WHO goes to Fleetwood Mac concerts nowadays? Coachfuls of ordinary people, it seems. A more pertinent question is: who exactly plays at Fleetwood Mac concerts nowadays? One of those same coaches could be filled with personnel who used to be in the band.

This lone fact makes seeing Fleetwood Mac these days a stimulating experience. The group's current members span no fewer than three musical generations, so when Billy Burnette, one of two recent recruits, announced ''a blast from the past'', he was referring not to his past but to that of the time-worn rhythm section pair Mick Fleetwood and John McVie, the band's two surviving founders.

Fleetwood was keen to get himself noticed. The triplicate video screens revealed a head scruffily covered in hair, apart from a space on top and in the middle, out of which stared a pair of zanily unblinking eyeballs. When the moment for his statutory drum solo came round, a moment which lasted a good (or ghastly) 15 minutes, he livened up proceedings by mixing in some crazy vocal rantings, as if preaching to the assembled multitudes from on top of a soapbox in Cardboard City. At the end of the show he left the stage clutching a teddy bear and a tambourine.

In fact both of these came from the props cupboard of Stevie Nicks, whose role as the group's flaky chanteuse was severely underplayed.
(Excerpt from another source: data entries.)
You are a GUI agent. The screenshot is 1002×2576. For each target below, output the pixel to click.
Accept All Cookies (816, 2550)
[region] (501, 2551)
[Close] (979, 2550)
Resting her voice for more than half the show, she filled her time onstage by modelling the sort of wispily flowing, ethereal garb which makes her look like a wicked witch of the west coast. When she actually began to sing songs such as ''Rhiannon'' and ''Dreams'' (sadly no ''Sara''), they were moments to savour.

They were also moments of relief, because Fleetwood Mac seemed regrettably eager to demonstrate that their repertoire contains a potted history of popular musicfrom blues to folk to rock to the dull MOR mush of their current album. ''Oh Well'', from their distant past, came over as a perfectly executed pastiche of fuddy-duddy psychedelia, not something to listen to in comparison with the delicious voice of Christine McVie.

Most of the highlights coming, needless to say, from Rumours, this was her show. ''You Make Loving Fun'', ''Go Your Own Way'', ''Don't Stop'' and finally a solo, ''Songbird'', belatedly turned a two-and-a-quarter-hour show into something more than the sum of its parts.